The shadow of github is important here. Even git-skeptics rate it
as a superb place for project collaboration. Mercurial's equivalent,
bitbucket, just doesn't
inspire the same affection. However there are other sites that may
begin to close the gap, in particular Google Code and Microsoft's Codeplex. (I find Codeplex's use of
Mercurial very encouraging. Microsoft is often, rightly, criticized
for not collaborating well with complementary open source
products. Their use of Mercurial on their open-source hosting site
is a very encouraging sign.)
Historically git worked poorly on Windows, poorly enough that
we'd not suggest it. This has now changed, providing you run it using
msysgit and not
cygwin. Our view now is that msysgit is good enough to make
comparison with Mercurial a non-issue for Windows.
People generally find that git handles branching better than
Mercurial, particular for short-lived branches for experimentation
and check-pointing. Mercurial encourages other mechanisms, such as
fast cloning of separate repository directories and queue patching,
but git's branching is a simpler and better model.

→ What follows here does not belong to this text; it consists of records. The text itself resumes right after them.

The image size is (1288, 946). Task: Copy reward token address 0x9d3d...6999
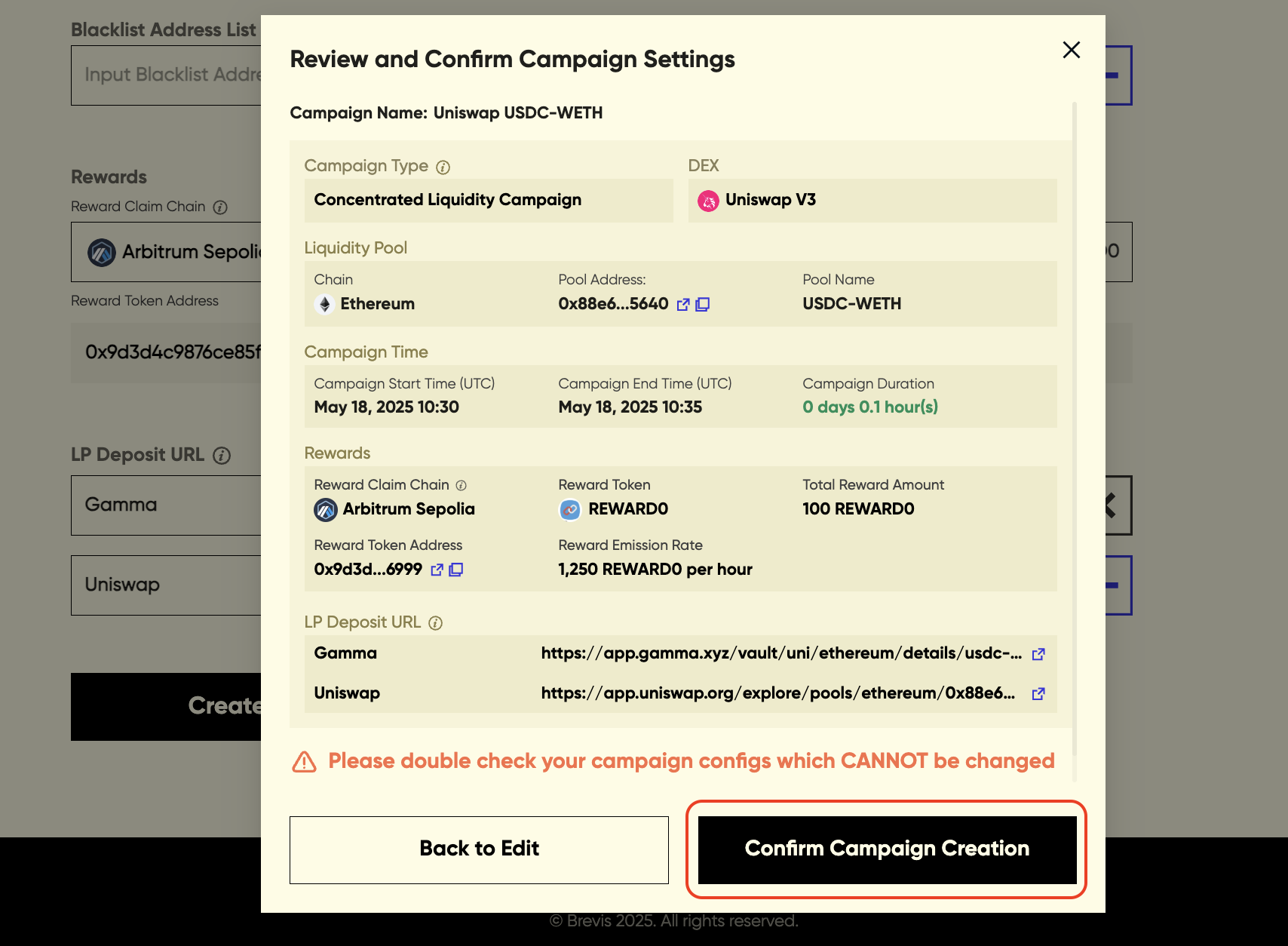455,570
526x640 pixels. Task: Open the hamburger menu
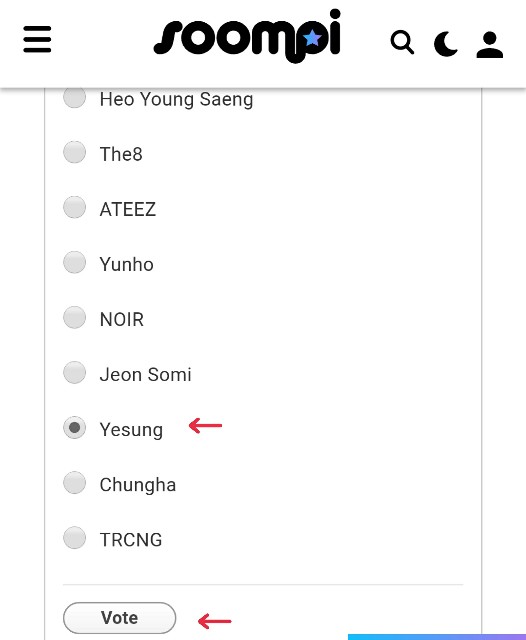pos(37,39)
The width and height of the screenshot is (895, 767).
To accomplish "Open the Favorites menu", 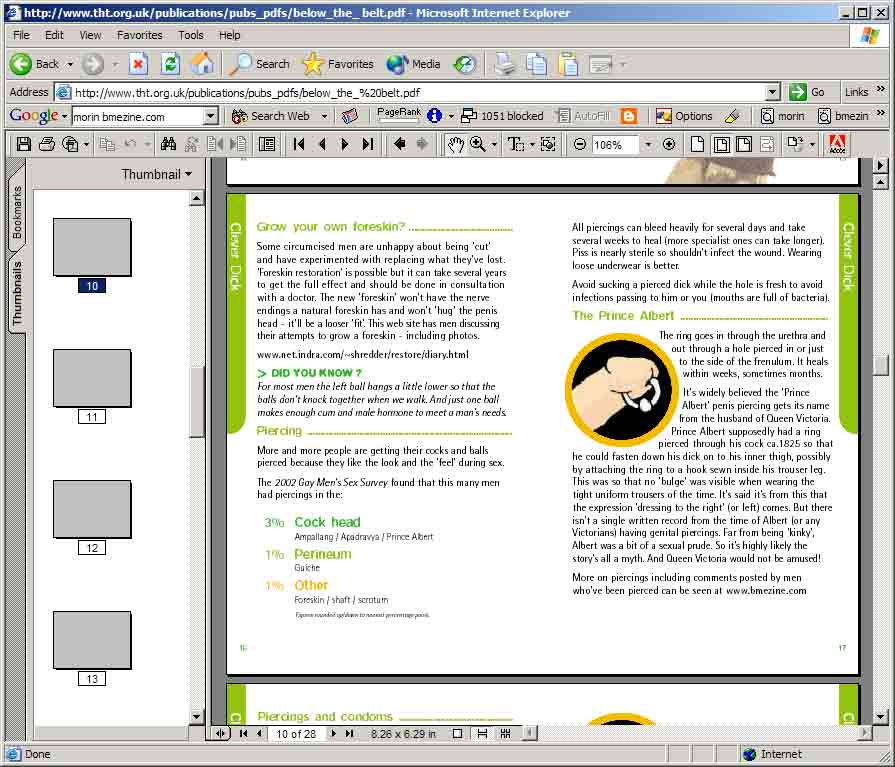I will point(139,35).
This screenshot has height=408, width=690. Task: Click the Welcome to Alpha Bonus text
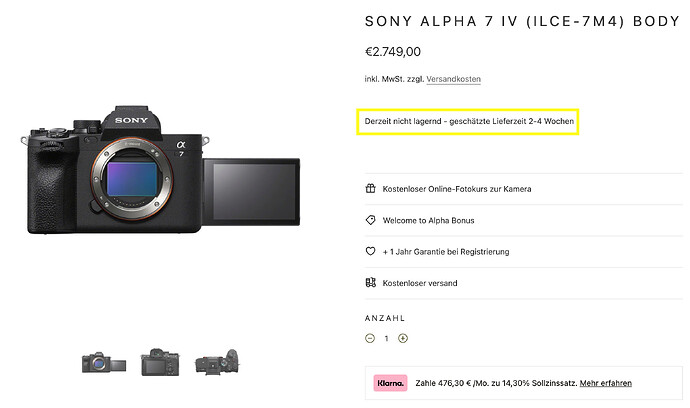[x=426, y=220]
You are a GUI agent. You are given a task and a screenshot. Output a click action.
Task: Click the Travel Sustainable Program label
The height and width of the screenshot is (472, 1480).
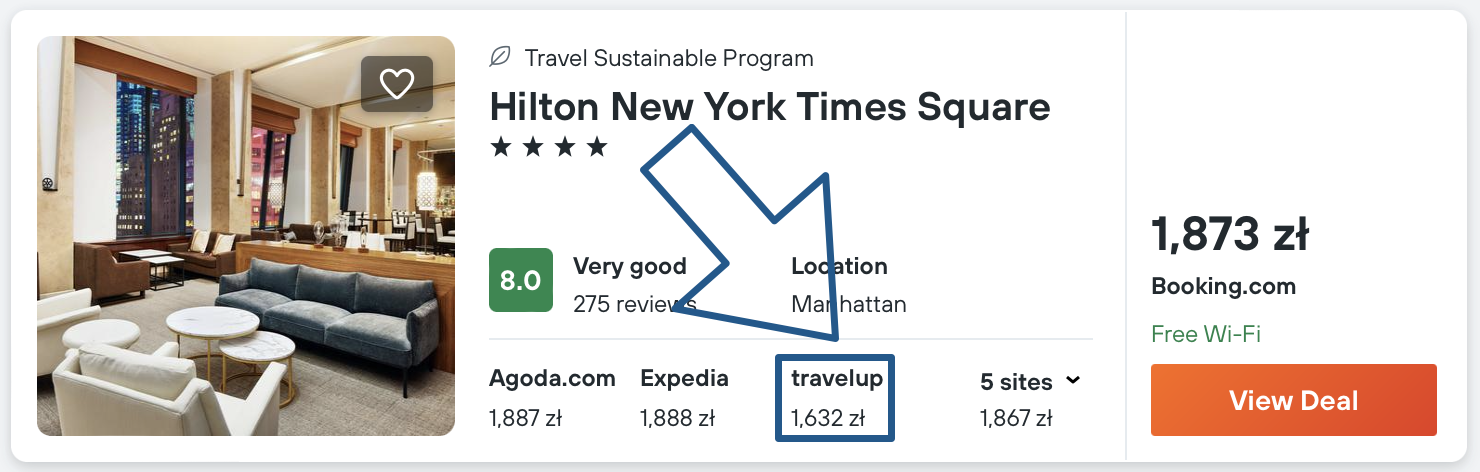point(669,58)
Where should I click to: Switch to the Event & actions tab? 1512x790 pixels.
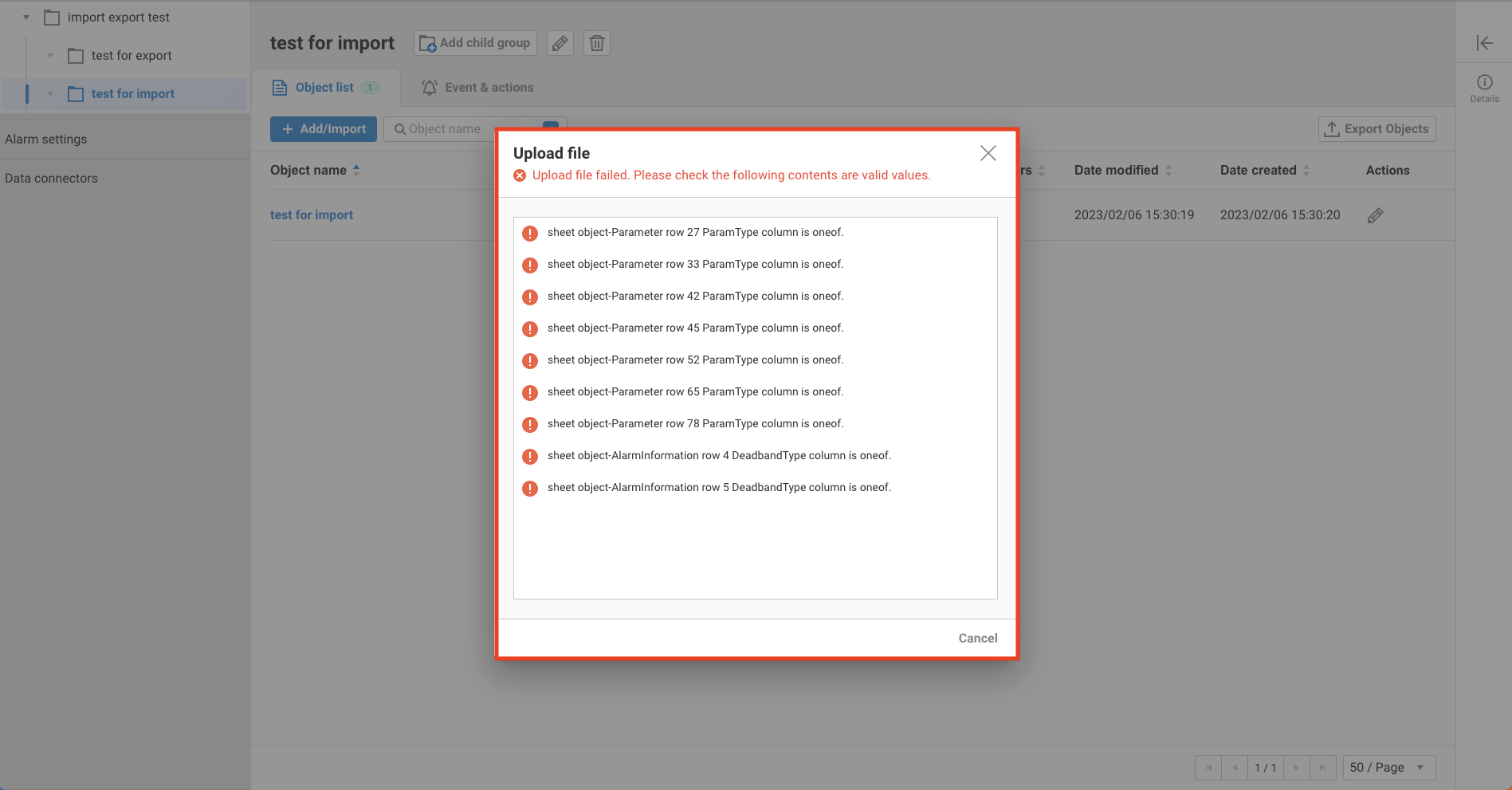[477, 88]
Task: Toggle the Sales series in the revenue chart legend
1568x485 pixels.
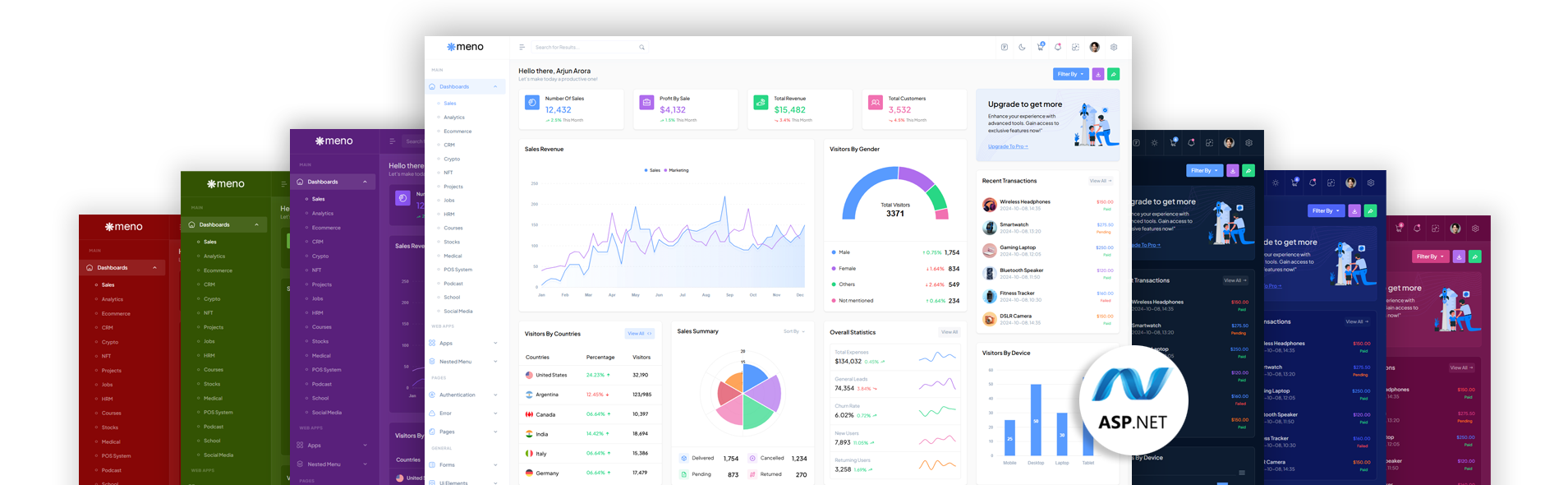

Mercurial does seem to have an issue with large binary files. My
general suggestion is that such things are usually better managed
with subversion, but if you have too few of them to warrant separate
management, then Mercurial may get hung up by the few that you have.
Multiple VCS
There's often value to using more than one VCS at the same
time. This is generally where there is a wider need to use a less
capable VCS than your team wants to use.
The case that we run into frequently is where there is a
corporate standard for a deficient VCS (usually ClearCase) but we
wish to work efficiently. In that case we've had success using a
different VCS for day-to-day team team work and committing to the
corporate VCS when necessary. So while the team VCS will see
several commits per person per day, the corporate VCS sees a
commit every week or two. Often that's what the corporate admins
prefer in any case. Historically we've done this using svn as the
local VCS but in the future we're more likely to use a DVCS for
local fronting.
This dual usage scenario is also common with git-svn where people
use git locally but commit to a shared svn system. Git-svn is another
reason for preferring git over mercurial. Using a local DVCS is
particularly valuable for remote site working, where network outages
and bandwidth problems can cripple a site that's remote from a
centralized VCS.
A lot of teams can benefit from this dual-VCS working style,
particularly if there's a lot of corporate ceremony enforced by
their corporate VCS. Using dual-VCS can often make both the local
development team happier and the corporate controllers happier as
their motivations for VCS are often different.
One Final Note
Remember that although I've jabbered on a lot about tools here,
often its the practices and workflows that make a bigger
difference. Tools can certainly make it much easier to use a good
set of practices, but in the end it's up to the people to use an
effective way of working for their environment. I like to see
approaches that allow many small changes that are rapidly integrated
using Continuous Integration. I'd rather use a poor tool with CI
than a good tool without.